P-au-P, 09 avril 2010 [AlterPresse] --- La solidarité sociale, entre citoyennes et citoyens, en dehors de toute articulation avec les institutions de l’Etat, quasi-inopérantes, reste la note dominante de la situation globale en Haïti, environ trois mois après le tremblement de terre du 12 janvier 2010, , relève l’agence en ligne AlterPresse.
Dans les camps de personnes déplacées et de sans abris, ayant perdu proches et biens en une minute, la population tente de s’adapter et d’imaginer de nouvelles formes d’existence, malgré l’absence d’exercices de simulation institutionnelle, sur les changements de comportements à adopter, en cas d’une nouvelle catastrophe.
Des étalages, informels, de marchandises et de produits de première nécessité, sont installés à l’intérieur des camps, dans des espaces déjà très réduits, mais qui accueillent de nombreuses personnes et des familles dépourvues de logements depuis le 12 janvier.
Les personnes déplacées et autres sans abris entreprennent également de mer des activités de petit commerce, génératrices de revenus, pour subvenir aux besoins de leur famille.
Dans certains cas, ces personnes (particulièrement les femmes) ont été bénéficiaires de subventions (en espèces) d’organisations non gouvernementales (Ong), lesquelles s’efforcent d’encourager des formes de vivre ensemble par différentes actions de thérapie collective, d’animation socioculturelle et éducative au profit des enfants ainsi que des opérations d’assainissement pour prévenir la propagation de maladies.
A date, aucune épidémie n’a été déclarée dans les camps, malgré le caractère précaire des logements établis pêle-mêle et dans des conditions inappropriées.
Le courage et la détermination des personnes déplacées sont salués par différents organismes internationaux, conscients des tentatives de reprise en main et de survie faites par la population, qui manifeste une volonté de se relever et un dépassement incroyables dans l’adversité.
Les répliques, légères, qui continuent, de temps à autre, vont se poursuivre, parfois avec intensité, suivant les prévisions du bureau haïtien des mines et de l’énergie (Bme).
Début avril 2010, le renouvellement de répliques a provoqué une certaine panique parmi les rescapés dans différents quartiers de Port-au-Prince, présentant la forme d’une cuvette de maisons construites pêle-mêle sans respect des normes parasismiques.

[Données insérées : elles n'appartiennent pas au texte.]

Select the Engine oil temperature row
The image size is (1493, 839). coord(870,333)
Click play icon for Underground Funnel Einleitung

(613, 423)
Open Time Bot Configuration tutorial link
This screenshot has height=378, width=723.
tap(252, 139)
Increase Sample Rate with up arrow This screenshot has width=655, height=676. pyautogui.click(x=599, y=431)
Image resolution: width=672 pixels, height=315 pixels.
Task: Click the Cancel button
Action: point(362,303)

Les spécialistes du Bme appellent la population à observer de la prudence face aux possibilités d’activation, à des moments encore difficiles à prévoir, des failles qui traversent Haïti.
Cependant, aucune forme concrète de sensibilisation sur les risques d’activation des failles, qui traversent la république d’Haïti, n’est faite, excepté quelques spots radiophoniques diffusés à l’initiative de l’association nationale des médias haïtiens (Anmh) et de l’association des médias indépendants d’Haïti (Amih).
Une apparence de normalisation des activités est constatée dans la zone métropolitaine de la capitale Port-au-Prince, la plus frappée dans le tremblement de terre.
Divers services et organisations d’accompagnement mettent en ½uvre des stratégies de reprise effective de leurs activités.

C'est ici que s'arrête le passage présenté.